The thickness of the copolymerized polyester film is preferably 25 to 200 μm, more preferably 25 to 150 μm, and further preferably 25 to 100 μm.
When the thickness of the film adhesive material exceeds 250 μm, it becomes undesirably heavy when used as a ceiling material. If the film adhesive material is thinner than 25 μm, it is not preferable because sufficient adhesive strength cannot be obtained.

  Moreover, when using a copolyester film as a film adhesive material, a plurality of sheets may be used in an overlapping manner. However, it is not preferable to superimpose more than necessary because the weight of the ceiling material increases. Although it depends on the thickness per copolymerized polyester film, the thickness of the final film adhesive material is preferably 25 to 200 μm, more preferably 25 to 150 μm, even when it is used in a superimposed manner, 50 to 100 μm. Is more preferable.

  The copolymerized polyester film adhesive material of the present invention may contain an inorganic compound, and its content is preferably 5% by mass or less, and more preferably 3% by mass or less. By containing an inorganic compound, blocking of the films can be suppressed, and by improving sliding, not only can the wrinkles of the film adhesive material be reduced, but also the effect of preventing the above-described fusion at the time of scraping. is there. On the other hand, if the content of the inorganic compound exceeds 5% by mass, film formation may be difficult, and physical properties of the obtained film adhesive material, particularly heat seal strength, may be significantly reduced, causing a problem in practical use. This is not preferable.

  Examples of the inorganic compound include talc, silica, calcium carbonate, magnesium carbonate, kaolin, mica, titanium oxide, aluminum oxide, zeolite, clay, and glass beads. Of these, silica and magnesium carbonate are preferred because of their versatility.

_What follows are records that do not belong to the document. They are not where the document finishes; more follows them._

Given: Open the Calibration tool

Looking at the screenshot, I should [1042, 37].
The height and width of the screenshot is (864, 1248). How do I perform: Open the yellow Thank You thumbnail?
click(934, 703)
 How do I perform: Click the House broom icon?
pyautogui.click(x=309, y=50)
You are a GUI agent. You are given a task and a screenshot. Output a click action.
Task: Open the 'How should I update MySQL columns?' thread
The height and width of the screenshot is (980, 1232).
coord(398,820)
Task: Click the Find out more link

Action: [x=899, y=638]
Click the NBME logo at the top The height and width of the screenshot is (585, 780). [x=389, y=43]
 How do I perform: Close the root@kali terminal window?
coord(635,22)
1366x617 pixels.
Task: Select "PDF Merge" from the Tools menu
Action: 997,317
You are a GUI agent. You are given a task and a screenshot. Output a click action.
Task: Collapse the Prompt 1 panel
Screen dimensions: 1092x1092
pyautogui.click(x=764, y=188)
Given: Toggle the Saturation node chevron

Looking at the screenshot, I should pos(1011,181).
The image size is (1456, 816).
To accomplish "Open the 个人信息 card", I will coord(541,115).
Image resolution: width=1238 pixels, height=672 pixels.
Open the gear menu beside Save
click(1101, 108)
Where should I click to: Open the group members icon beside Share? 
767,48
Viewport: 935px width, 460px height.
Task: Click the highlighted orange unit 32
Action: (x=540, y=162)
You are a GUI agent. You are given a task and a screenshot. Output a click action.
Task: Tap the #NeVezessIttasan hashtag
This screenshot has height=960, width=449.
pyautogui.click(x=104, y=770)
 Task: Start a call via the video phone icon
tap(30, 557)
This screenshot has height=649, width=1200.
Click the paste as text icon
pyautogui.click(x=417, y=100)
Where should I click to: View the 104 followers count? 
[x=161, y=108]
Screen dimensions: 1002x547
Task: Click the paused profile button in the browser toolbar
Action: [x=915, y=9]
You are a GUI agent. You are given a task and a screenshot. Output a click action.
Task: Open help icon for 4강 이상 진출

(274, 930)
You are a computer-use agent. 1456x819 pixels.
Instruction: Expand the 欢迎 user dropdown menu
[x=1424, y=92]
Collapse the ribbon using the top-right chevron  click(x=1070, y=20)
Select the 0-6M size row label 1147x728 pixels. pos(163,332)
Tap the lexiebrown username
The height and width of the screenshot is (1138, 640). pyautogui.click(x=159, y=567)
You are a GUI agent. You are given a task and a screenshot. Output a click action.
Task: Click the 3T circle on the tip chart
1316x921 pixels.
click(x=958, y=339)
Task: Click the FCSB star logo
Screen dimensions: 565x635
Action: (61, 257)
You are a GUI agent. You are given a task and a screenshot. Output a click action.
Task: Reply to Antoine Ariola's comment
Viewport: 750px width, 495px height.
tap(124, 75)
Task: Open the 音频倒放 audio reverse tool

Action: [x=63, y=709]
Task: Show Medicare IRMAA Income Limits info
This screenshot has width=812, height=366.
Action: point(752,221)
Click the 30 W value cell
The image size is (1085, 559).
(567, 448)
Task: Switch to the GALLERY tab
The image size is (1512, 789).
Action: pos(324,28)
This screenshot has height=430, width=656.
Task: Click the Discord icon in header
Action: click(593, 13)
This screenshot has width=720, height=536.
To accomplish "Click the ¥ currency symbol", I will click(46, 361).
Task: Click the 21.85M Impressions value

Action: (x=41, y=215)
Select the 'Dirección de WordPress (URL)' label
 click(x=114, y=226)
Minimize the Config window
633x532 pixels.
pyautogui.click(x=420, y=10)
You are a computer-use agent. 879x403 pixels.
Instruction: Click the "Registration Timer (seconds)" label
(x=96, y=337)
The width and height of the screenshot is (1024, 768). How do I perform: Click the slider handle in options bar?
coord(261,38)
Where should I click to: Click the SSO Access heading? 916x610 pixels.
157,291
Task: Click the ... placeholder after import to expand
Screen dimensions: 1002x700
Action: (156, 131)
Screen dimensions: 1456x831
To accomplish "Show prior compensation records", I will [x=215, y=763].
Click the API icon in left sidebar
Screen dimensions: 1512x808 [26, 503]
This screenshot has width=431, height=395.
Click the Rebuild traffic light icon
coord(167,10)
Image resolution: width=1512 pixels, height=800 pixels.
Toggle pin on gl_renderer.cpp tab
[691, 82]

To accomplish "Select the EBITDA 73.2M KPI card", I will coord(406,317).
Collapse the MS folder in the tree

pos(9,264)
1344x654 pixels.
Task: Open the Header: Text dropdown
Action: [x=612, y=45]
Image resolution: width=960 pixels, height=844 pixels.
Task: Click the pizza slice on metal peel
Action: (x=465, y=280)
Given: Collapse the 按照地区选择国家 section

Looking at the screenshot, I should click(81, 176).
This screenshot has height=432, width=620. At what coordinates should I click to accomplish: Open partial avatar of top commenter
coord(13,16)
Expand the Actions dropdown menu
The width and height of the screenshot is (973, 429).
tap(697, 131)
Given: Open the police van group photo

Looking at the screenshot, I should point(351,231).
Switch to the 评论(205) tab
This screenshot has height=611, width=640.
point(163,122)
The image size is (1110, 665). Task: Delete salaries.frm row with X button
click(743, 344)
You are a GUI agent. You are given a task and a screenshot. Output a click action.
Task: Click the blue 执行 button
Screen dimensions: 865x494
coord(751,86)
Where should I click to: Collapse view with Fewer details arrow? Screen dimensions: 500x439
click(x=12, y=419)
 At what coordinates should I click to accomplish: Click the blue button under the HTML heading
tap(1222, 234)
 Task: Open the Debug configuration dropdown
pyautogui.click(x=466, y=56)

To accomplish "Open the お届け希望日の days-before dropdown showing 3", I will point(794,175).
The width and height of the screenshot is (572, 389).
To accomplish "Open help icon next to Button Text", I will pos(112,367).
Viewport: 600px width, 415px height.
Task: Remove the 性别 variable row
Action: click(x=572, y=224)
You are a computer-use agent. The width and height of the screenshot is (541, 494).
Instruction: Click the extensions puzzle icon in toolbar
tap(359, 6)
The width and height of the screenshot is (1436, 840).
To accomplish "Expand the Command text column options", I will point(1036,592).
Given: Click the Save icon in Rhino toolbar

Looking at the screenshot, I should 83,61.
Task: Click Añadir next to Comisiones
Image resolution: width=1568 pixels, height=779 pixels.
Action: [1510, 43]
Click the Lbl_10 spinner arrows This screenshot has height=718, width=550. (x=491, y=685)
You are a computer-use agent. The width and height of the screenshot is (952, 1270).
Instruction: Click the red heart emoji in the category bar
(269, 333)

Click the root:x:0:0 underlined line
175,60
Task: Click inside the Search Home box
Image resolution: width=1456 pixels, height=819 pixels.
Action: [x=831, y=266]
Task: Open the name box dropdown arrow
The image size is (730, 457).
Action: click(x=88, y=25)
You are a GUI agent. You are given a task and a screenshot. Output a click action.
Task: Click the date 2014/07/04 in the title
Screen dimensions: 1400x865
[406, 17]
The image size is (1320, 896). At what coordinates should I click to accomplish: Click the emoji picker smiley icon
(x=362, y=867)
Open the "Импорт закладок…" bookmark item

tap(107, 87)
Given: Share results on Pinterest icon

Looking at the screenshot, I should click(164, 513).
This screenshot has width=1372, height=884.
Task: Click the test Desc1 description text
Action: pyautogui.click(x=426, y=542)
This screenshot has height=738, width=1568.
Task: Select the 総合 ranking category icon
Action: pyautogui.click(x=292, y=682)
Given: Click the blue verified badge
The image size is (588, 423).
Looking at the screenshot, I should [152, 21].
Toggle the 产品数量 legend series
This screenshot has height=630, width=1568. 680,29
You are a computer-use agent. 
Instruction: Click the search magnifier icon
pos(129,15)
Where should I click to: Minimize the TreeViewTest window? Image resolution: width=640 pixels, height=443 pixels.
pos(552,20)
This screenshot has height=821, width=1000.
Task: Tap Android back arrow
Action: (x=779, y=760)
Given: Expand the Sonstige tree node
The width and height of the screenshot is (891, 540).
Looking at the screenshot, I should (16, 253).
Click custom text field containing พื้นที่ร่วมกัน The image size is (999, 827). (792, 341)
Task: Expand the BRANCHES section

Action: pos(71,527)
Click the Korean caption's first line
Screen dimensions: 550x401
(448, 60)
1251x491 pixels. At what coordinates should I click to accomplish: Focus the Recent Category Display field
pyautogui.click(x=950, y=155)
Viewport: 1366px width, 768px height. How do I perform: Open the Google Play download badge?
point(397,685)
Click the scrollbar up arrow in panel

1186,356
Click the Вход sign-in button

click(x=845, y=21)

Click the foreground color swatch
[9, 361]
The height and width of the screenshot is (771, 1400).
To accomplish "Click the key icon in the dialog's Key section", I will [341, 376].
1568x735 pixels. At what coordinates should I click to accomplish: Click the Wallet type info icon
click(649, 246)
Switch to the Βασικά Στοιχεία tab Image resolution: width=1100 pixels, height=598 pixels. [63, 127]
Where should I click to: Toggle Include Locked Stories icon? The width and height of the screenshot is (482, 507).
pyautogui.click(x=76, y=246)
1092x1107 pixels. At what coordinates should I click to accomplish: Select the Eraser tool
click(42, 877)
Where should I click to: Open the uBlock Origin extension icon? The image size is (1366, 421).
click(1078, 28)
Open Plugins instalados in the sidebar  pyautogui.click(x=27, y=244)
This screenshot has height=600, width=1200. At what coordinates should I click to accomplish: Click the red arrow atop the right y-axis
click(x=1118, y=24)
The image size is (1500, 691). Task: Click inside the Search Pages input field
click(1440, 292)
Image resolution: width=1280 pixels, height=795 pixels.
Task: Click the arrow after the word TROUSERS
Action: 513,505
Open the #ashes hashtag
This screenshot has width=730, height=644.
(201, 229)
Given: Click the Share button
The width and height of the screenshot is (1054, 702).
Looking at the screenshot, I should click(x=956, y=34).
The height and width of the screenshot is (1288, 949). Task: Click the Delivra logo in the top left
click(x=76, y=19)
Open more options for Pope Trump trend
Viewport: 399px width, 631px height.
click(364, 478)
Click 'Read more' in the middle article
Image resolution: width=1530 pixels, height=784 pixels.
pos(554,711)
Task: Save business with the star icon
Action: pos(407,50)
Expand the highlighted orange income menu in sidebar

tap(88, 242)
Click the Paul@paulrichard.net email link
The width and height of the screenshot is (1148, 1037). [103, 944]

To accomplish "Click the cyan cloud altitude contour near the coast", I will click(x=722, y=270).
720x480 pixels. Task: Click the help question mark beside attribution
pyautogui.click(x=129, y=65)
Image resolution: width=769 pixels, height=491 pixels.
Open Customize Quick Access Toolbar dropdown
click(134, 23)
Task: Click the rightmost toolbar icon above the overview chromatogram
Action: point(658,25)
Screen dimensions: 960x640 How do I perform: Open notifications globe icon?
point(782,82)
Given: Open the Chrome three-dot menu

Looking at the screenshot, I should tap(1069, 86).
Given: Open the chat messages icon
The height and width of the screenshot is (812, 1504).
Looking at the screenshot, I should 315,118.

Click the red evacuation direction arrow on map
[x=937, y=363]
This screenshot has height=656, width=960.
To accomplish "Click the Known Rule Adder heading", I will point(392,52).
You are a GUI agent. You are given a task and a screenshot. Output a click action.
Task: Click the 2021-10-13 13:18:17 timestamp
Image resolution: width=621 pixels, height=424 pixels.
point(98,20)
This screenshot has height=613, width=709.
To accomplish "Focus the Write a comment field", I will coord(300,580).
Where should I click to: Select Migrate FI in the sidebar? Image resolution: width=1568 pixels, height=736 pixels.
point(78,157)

In the case of adding an inorganic compound, it is preferable to use master pellets prepared in advance by melt-kneading and compounding a copolymerized polyester and an inorganic compound with a twin-screw extruder.

  Various additives, antioxidants, ultraviolet absorbers, light stabilizers, antistatic agents, pigments, flame retardants and the like may be added to the polyester nonwoven fabric and copolymer polyester film used in the present invention.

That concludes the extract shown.